Тогда, осенью семнадцатого, в Москве разгорелись жестокие уличные бои. Большевистские пушки прямой наводкой били по башням и стенам древнего Кремля, на улицах, загромождённых баррикадами, гремели кровопролитные бои. В московских храмах шли панихиды – отпевали юнкеров, почти мальчиков, защитников города: Первопрестольную охватил хаос. Елена с матерью решились покинуть обезумевший город: путь обеих лежал в Крым – этот пока ещё мирный уголок русской земли.
Пушкины владели под Ялтой небольшим имением – возможно, его хозяйкой ранее числилась Мария Александровна Гартунг. Во всяком случае, есть свидетельство, что старшей дочери поэта принадлежал под Ялтой небольшой земельный надел. Была иная причина бежать на юг – в Крыму в то время находился старший брат Елены Николай, офицер белой армии.
Революционный вихрь вскоре достиг и черноморских берегов: безмятежная крымская жизнь подходила к концу. Барону Врангелю не под силу было удержать последний свободный плацдарм, началась эвакуация войск и мирного населения.
Среди сотен беженцев на борт российского линкора поднялись, поддерживая друг друга, и две женщины: мать и дочь Пушкины.
Иван Бунин:
День, в который Елена и Мария Александровна Пушкины последний раз взглянули на тающий в дымке родной берег, неизвестен. И всё же, сопоставляя факты, можно предположить, что Пушкины покинули Крым одновременно с вдовствующей императрицей Марией Фёдоровной и членами августейшего семейства в апреле 1919-го.

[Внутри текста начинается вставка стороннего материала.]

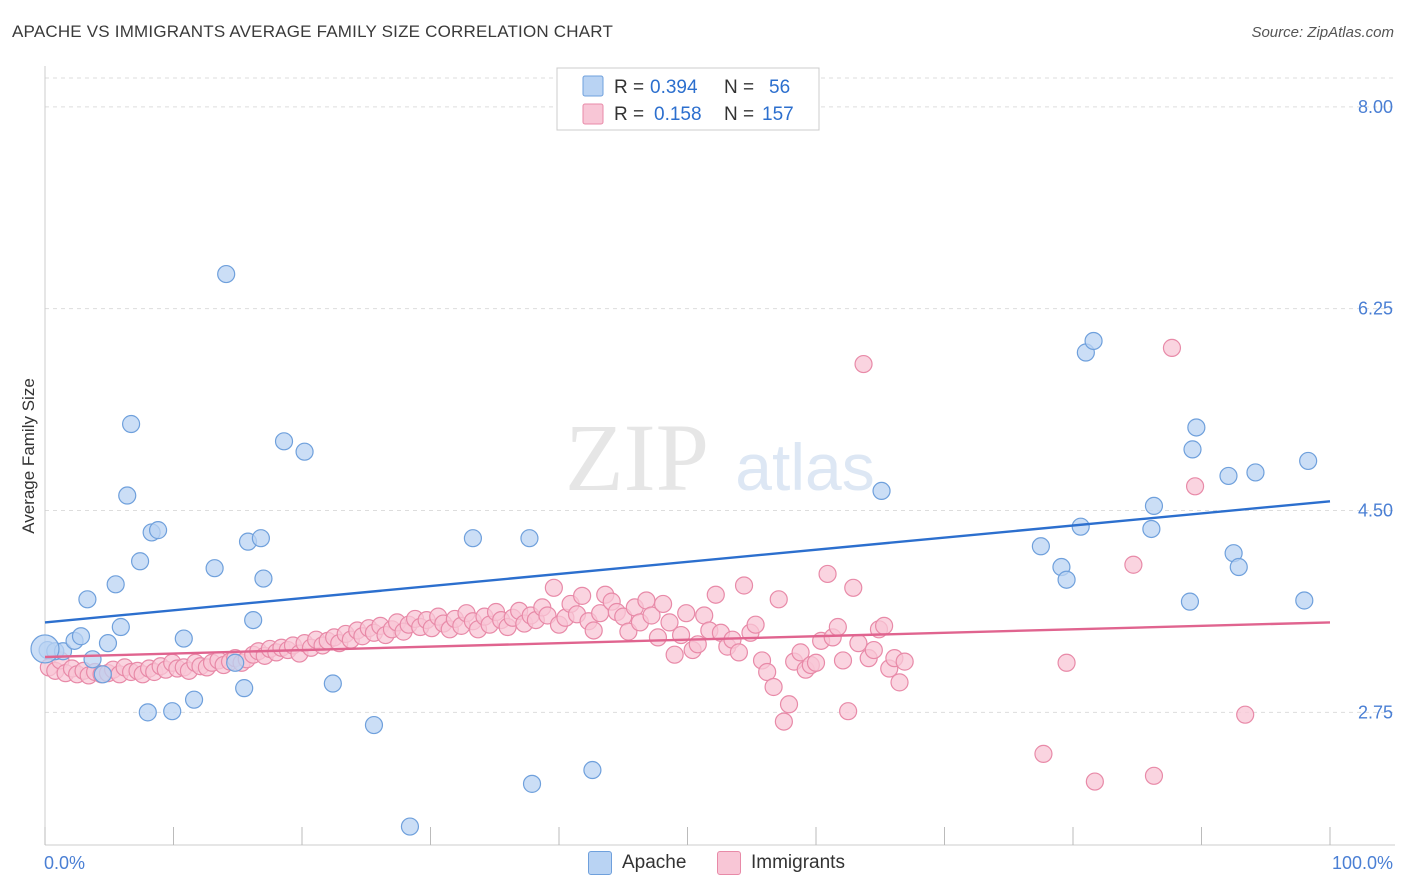 The width and height of the screenshot is (1406, 892). Describe the element at coordinates (778, 114) in the screenshot. I see `legend-n-value-immigrants: 157` at that location.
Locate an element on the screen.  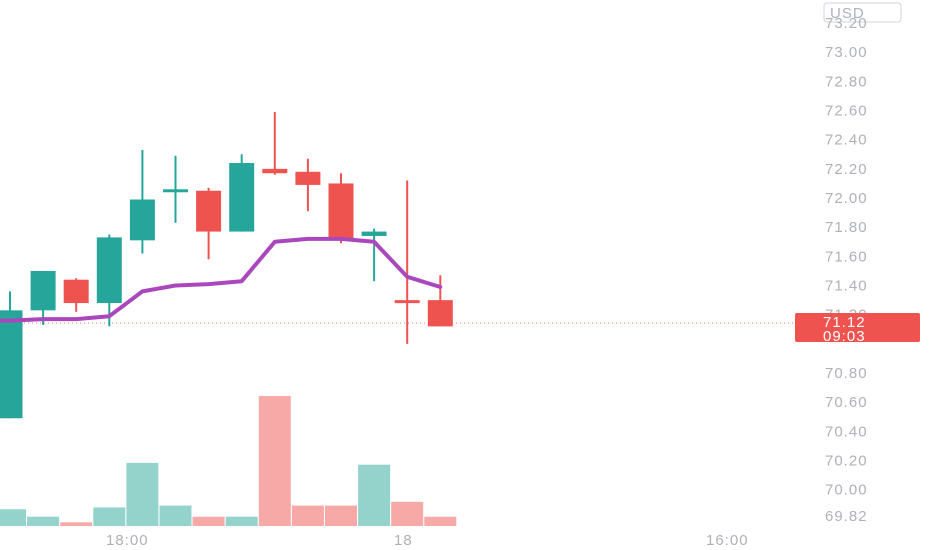
price-tick-label: 70.60 is located at coordinates (846, 402).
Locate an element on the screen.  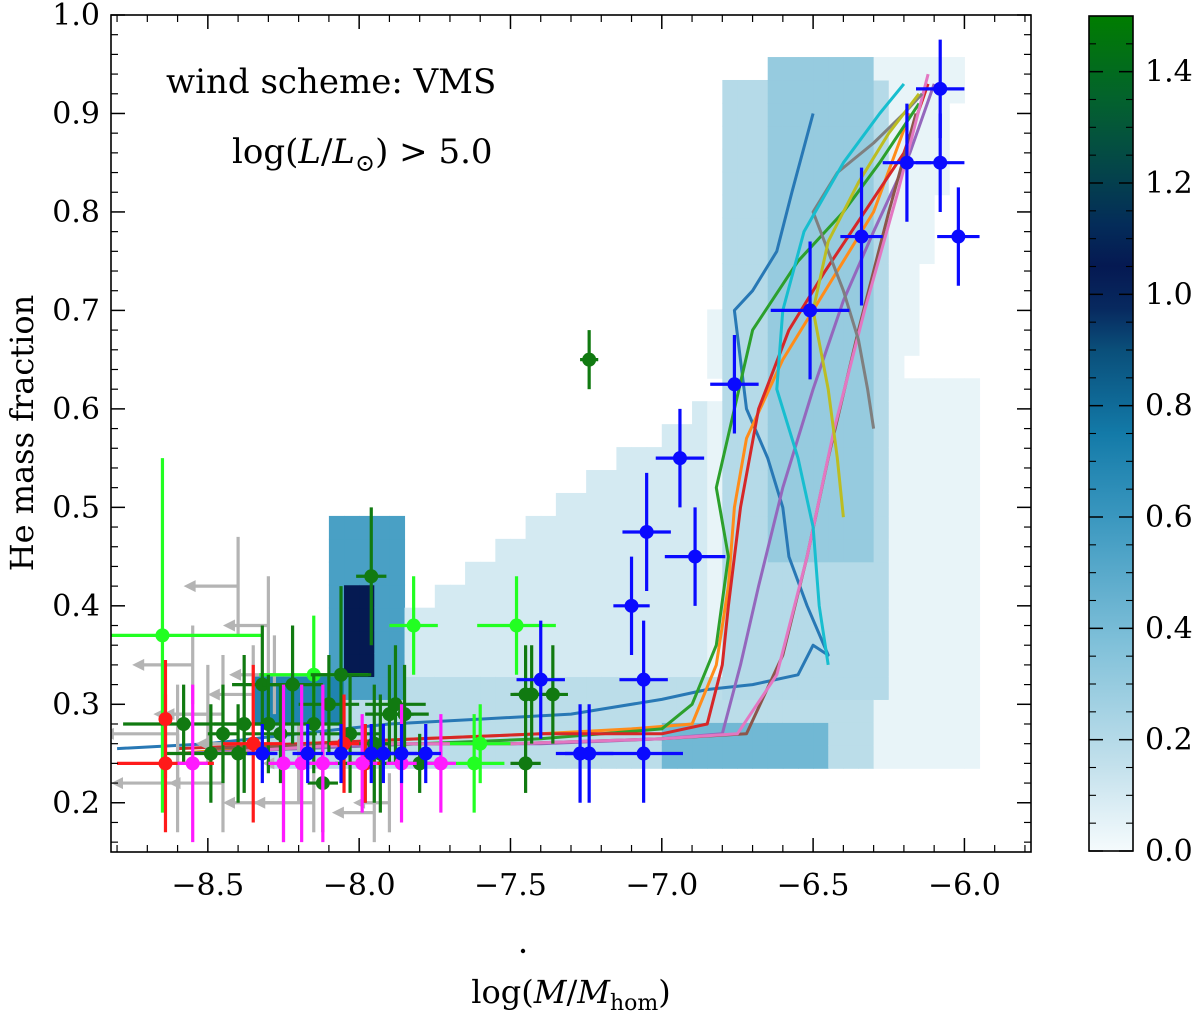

Ведь мать и дочь Пушкины не сразу попали в Константинополь. А вначале оказались на Мальте, что следует из письма Николая Александровича Пушкина. На Мальту из Крыма прибыла и вдовствующая императрица Мария Фёдоровна, сделав там небольшую остановку.
Далёкий средиземноморский остров, волею Павла I, «романтического императора», как «окрестил» его Пушкин, чуть было не оказался одной из российских губерний. Верно, красоты мальтийской столицы Ла-Валетты, рыцарской твердыни, и величественный собор Святого Иоанна, и неприступный замок Великих магистров, и мощные береговые форты не очень-то волновали бедных изгнанниц: главным и мучительным был вопрос – куда же дальше?
Елена Пушкина мыслила здраво, где, как не в Константинополе, снискавшем печальную славу «столицы русской эмиграции», и могла применить она свои профессиональные навыки – безупречное владение иностранными языками: турецким, арабским, персидским, английским и французским?!
Итак, в Малье мать и дочь Пушкины вновь взошли на борт корабля и спустились уже на турецком берегу, в порту Константинополя. Надежды Елены оправдались – она устроилась переводчицей (драгоманом) в российское полпредство. Невесомый «языковой багаж» оказался для неё истинным спасением!
…Как странно, Пушкин, мечтавший увидеть чужие земли, лишь единственный раз вырвался за пределы Российской империи, побывав в Турции. И то лишь в городах, завоёванных русскими солдатами, – Карсе и Эрзеруме. Но поэта занимали турецкая речь, местные обычаи и нравы – все те новые впечатления блистательно отразились на страницах его путевого дневника. Вряд ли пушкинское «Путешествие в Арзрум» было столь же известно в Турции, как в России, иначе турки были бы бесконечно признательны русскому поэту за спасение жизни их соотечественника. Ведь Пушкин вступился за несчастного пленника-турка, коего ждала неминуемая смерть от казацкой сабли, – и та поздняя благодарность скрасила бы жизнь внучки милосердного поэта в Константинополе. Увы, ничего этого не произошло…
Константинополь-Царьград… Бесспорно, ведомо было Елене Пушкиной, что в начале XVIII века здесь, в турецком серале, томился в заложниках маленький арапчонок, волею Петра Великого перенёсшийся в Россию, где и прославил своё имя, – Абрам Ганнибал. Далёкий её предок.
История очертила круг радиусом в двести лет, «забросив» Елену Пушкину в этот таинственный город, «вписанный» в её семейную хронику.
В древнем Константинополе, впитавшем в себя века мировой истории, она встретилась с братом Николаем, сумевшим разыскать жену и детей в Новороссийске и вывезти их из России. Встреча та, казавшаяся столь долгожданной, завершилась, увы, ссорой – Николай Пушкин звал сестру в славянскую Сербию, Елена же настаивала на Турции. Да и тому свиданию брата и сестры суждено было стать последним.